DATA IN THIS EXERCISE section start

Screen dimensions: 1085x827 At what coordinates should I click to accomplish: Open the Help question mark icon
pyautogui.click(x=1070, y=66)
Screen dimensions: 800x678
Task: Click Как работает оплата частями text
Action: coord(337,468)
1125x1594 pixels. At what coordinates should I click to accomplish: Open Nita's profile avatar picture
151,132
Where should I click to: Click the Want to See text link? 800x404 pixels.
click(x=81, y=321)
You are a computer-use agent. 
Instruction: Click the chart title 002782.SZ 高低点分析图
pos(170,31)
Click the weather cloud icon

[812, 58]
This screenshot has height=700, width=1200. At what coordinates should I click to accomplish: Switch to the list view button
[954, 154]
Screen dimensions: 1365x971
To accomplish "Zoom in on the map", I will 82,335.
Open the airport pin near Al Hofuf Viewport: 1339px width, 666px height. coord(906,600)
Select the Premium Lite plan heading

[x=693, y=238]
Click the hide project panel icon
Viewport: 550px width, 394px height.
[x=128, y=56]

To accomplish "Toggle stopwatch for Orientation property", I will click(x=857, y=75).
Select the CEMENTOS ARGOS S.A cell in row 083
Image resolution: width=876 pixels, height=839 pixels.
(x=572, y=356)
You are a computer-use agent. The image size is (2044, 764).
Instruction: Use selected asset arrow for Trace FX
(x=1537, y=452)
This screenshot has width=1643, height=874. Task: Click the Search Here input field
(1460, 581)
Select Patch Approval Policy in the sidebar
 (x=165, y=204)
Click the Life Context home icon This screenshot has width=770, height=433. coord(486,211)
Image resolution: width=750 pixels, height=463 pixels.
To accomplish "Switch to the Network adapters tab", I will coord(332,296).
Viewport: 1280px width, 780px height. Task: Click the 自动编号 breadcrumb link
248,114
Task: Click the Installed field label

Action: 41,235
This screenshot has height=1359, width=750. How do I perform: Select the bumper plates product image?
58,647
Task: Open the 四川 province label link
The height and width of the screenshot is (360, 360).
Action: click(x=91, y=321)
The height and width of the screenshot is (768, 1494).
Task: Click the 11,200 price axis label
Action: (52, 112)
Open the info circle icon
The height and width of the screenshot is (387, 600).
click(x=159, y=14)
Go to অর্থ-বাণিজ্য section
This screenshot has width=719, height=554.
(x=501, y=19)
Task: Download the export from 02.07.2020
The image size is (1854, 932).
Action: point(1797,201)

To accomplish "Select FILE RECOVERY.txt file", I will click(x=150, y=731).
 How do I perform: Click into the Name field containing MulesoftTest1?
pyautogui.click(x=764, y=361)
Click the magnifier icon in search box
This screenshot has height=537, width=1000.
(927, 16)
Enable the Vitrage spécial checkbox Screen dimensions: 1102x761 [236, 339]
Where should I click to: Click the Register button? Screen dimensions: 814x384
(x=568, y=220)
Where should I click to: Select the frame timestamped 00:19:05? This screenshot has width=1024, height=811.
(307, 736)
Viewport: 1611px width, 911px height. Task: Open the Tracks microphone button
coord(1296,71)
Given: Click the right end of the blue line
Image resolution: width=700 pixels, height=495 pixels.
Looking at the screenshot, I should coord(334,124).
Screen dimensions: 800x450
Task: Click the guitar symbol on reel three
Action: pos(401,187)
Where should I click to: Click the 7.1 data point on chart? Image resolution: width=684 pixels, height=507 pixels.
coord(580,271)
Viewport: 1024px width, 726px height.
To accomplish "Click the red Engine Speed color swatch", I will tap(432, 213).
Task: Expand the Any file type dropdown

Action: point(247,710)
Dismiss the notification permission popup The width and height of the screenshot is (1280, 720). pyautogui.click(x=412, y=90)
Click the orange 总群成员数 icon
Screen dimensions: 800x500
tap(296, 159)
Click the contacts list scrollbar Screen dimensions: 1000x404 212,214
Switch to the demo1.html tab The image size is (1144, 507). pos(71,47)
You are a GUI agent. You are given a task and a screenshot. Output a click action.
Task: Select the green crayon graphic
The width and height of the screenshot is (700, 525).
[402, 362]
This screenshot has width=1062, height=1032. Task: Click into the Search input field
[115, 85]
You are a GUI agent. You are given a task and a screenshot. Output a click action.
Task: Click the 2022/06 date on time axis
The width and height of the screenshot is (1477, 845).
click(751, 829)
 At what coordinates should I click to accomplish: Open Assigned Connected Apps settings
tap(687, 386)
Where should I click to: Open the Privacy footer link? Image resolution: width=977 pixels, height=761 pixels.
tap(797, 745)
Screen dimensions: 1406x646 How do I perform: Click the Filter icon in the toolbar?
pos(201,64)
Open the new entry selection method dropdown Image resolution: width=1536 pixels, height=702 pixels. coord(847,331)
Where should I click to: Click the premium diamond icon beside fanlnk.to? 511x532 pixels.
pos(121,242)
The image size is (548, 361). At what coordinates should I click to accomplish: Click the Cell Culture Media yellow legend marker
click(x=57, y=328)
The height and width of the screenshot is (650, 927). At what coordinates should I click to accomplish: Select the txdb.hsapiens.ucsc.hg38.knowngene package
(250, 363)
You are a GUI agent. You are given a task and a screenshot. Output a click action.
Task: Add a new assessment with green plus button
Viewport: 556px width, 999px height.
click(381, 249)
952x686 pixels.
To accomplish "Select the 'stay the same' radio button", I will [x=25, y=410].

DATA IN THIS EXERCISE section end

◆ PROBLEM TO SOLVE
Print all the data exactly as shown above.

◆ RESPONSE TO THIS TASK
Screen dimensions: 1085x827 At what coordinates should I click to accomplish: Open the Help question mark icon
pyautogui.click(x=1070, y=66)
Screen dimensions: 800x678
Task: Click Как работает оплата частями text
Action: coord(337,468)
1125x1594 pixels. At what coordinates should I click to accomplish: Open Nita's profile avatar picture
151,132
Where should I click to: Click the Want to See text link? 800x404 pixels.
click(x=81, y=321)
You are a computer-use agent. 
Instruction: Click the chart title 002782.SZ 高低点分析图
pos(170,31)
Click the weather cloud icon

[812, 58]
This screenshot has height=700, width=1200. At what coordinates should I click to accomplish: Switch to the list view button
[954, 154]
Screen dimensions: 1365x971
To accomplish "Zoom in on the map", I will 82,335.
Open the airport pin near Al Hofuf Viewport: 1339px width, 666px height. coord(906,600)
Select the Premium Lite plan heading

[x=693, y=238]
Click the hide project panel icon
Viewport: 550px width, 394px height.
[x=128, y=56]

To accomplish "Toggle stopwatch for Orientation property", I will click(x=857, y=75).
Select the CEMENTOS ARGOS S.A cell in row 083
Image resolution: width=876 pixels, height=839 pixels.
(x=572, y=356)
You are a computer-use agent. The image size is (2044, 764).
Instruction: Use selected asset arrow for Trace FX
(x=1537, y=452)
This screenshot has width=1643, height=874. Task: Click the Search Here input field
(1460, 581)
Select Patch Approval Policy in the sidebar
 (x=165, y=204)
Click the Life Context home icon This screenshot has width=770, height=433. coord(486,211)
Image resolution: width=750 pixels, height=463 pixels.
To accomplish "Switch to the Network adapters tab", I will coord(332,296).
Viewport: 1280px width, 780px height. Task: Click the 自动编号 breadcrumb link
248,114
Task: Click the Installed field label

Action: 41,235
This screenshot has height=1359, width=750. How do I perform: Select the bumper plates product image?
58,647
Task: Open the 四川 province label link
The height and width of the screenshot is (360, 360).
Action: click(x=91, y=321)
The height and width of the screenshot is (768, 1494).
Task: Click the 11,200 price axis label
Action: (52, 112)
Open the info circle icon
The height and width of the screenshot is (387, 600).
click(x=159, y=14)
Go to অর্থ-বাণিজ্য section
This screenshot has width=719, height=554.
(x=501, y=19)
Task: Download the export from 02.07.2020
The image size is (1854, 932).
Action: point(1797,201)

To accomplish "Select FILE RECOVERY.txt file", I will click(x=150, y=731).
 How do I perform: Click into the Name field containing MulesoftTest1?
pyautogui.click(x=764, y=361)
Click the magnifier icon in search box
This screenshot has height=537, width=1000.
(927, 16)
Enable the Vitrage spécial checkbox Screen dimensions: 1102x761 [236, 339]
Where should I click to: Click the Register button? Screen dimensions: 814x384
(x=568, y=220)
Where should I click to: Select the frame timestamped 00:19:05? This screenshot has width=1024, height=811.
(307, 736)
Viewport: 1611px width, 911px height. Task: Open the Tracks microphone button
coord(1296,71)
Given: Click the right end of the blue line
Image resolution: width=700 pixels, height=495 pixels.
Looking at the screenshot, I should coord(334,124).
Screen dimensions: 800x450
Task: Click the guitar symbol on reel three
Action: pos(401,187)
Where should I click to: Click the 7.1 data point on chart? Image resolution: width=684 pixels, height=507 pixels.
coord(580,271)
Viewport: 1024px width, 726px height.
To accomplish "Click the red Engine Speed color swatch", I will tap(432, 213).
Task: Expand the Any file type dropdown

Action: point(247,710)
Dismiss the notification permission popup The width and height of the screenshot is (1280, 720). pyautogui.click(x=412, y=90)
Click the orange 总群成员数 icon
Screen dimensions: 800x500
tap(296, 159)
Click the contacts list scrollbar Screen dimensions: 1000x404 212,214
Switch to the demo1.html tab The image size is (1144, 507). pos(71,47)
You are a GUI agent. You are given a task and a screenshot. Output a click action.
Task: Select the green crayon graphic
The width and height of the screenshot is (700, 525).
[402, 362]
This screenshot has width=1062, height=1032. Task: Click into the Search input field
[115, 85]
You are a GUI agent. You are given a task and a screenshot. Output a click action.
Task: Click the 2022/06 date on time axis
The width and height of the screenshot is (1477, 845).
click(751, 829)
 At what coordinates should I click to accomplish: Open Assigned Connected Apps settings
tap(687, 386)
Where should I click to: Open the Privacy footer link? Image resolution: width=977 pixels, height=761 pixels.
tap(797, 745)
Screen dimensions: 1406x646 How do I perform: Click the Filter icon in the toolbar?
pos(201,64)
Open the new entry selection method dropdown Image resolution: width=1536 pixels, height=702 pixels. coord(847,331)
Where should I click to: Click the premium diamond icon beside fanlnk.to? 511x532 pixels.
pos(121,242)
The image size is (548, 361). At what coordinates should I click to accomplish: Click the Cell Culture Media yellow legend marker
click(x=57, y=328)
The height and width of the screenshot is (650, 927). At what coordinates should I click to accomplish: Select the txdb.hsapiens.ucsc.hg38.knowngene package
(250, 363)
You are a GUI agent. You are given a task and a screenshot. Output a click action.
Task: Add a new assessment with green plus button
Viewport: 556px width, 999px height.
click(381, 249)
952x686 pixels.
To accomplish "Select the 'stay the same' radio button", I will [x=25, y=410].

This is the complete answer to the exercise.